Required action:
All that is needed is a count of the lines in this data that contain the word "will".

Items from a data source:
◆ ◆ ◆

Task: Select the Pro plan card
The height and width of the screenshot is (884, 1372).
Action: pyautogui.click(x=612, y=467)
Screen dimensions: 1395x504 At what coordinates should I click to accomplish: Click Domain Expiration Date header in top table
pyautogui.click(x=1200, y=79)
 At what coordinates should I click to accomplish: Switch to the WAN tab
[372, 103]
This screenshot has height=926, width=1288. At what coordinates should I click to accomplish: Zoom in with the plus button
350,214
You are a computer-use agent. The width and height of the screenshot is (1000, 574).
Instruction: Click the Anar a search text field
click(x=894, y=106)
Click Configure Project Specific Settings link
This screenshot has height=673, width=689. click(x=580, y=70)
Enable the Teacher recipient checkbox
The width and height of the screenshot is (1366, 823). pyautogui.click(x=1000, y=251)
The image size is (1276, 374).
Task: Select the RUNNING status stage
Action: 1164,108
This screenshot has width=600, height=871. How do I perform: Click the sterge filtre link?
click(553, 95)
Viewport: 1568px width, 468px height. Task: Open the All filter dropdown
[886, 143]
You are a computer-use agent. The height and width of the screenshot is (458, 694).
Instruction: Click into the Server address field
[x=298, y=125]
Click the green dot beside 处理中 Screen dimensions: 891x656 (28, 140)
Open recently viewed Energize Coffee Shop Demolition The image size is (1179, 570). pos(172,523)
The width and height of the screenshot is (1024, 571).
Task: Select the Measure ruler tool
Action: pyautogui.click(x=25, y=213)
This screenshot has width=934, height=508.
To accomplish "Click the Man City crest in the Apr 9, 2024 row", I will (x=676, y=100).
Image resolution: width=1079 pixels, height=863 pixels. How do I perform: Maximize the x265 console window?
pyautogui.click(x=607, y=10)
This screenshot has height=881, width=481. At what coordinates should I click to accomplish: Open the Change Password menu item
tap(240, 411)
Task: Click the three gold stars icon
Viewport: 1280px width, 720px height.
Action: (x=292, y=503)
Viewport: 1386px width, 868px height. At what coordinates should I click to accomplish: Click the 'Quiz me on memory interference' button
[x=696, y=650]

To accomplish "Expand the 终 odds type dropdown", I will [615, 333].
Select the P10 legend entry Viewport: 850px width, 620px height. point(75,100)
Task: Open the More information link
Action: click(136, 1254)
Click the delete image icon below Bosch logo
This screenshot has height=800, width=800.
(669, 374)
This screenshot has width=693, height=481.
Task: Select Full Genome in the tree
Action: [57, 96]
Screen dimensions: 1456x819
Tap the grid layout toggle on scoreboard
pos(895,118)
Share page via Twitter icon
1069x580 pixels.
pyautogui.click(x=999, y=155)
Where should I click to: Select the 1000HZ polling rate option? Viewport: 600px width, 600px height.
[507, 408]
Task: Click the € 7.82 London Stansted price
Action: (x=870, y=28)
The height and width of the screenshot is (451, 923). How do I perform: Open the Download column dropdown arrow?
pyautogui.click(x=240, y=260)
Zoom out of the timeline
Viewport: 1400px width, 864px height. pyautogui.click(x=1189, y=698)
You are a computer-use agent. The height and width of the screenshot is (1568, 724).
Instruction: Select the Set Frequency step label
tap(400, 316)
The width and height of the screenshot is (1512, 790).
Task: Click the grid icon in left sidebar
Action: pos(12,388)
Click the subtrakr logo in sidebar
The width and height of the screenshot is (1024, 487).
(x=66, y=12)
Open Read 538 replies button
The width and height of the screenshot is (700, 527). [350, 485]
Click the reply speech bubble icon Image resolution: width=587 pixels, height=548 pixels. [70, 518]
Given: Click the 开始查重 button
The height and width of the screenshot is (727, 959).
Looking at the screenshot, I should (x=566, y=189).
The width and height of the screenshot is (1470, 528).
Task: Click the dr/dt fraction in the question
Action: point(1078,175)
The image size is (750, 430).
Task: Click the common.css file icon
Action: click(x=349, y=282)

◆ ◆ ◆

Exercise answer:
2